Information given:
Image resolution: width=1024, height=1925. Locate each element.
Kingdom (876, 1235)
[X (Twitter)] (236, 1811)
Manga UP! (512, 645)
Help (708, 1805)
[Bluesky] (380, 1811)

Problem to work on:
Each line of the data above needs to be returned exactly.

Expected answer:
Image resolution: width=1024, height=1925. Locate each element.
Kingdom (876, 1235)
[X (Twitter)] (236, 1811)
Manga UP! (512, 645)
Help (708, 1805)
[Bluesky] (380, 1811)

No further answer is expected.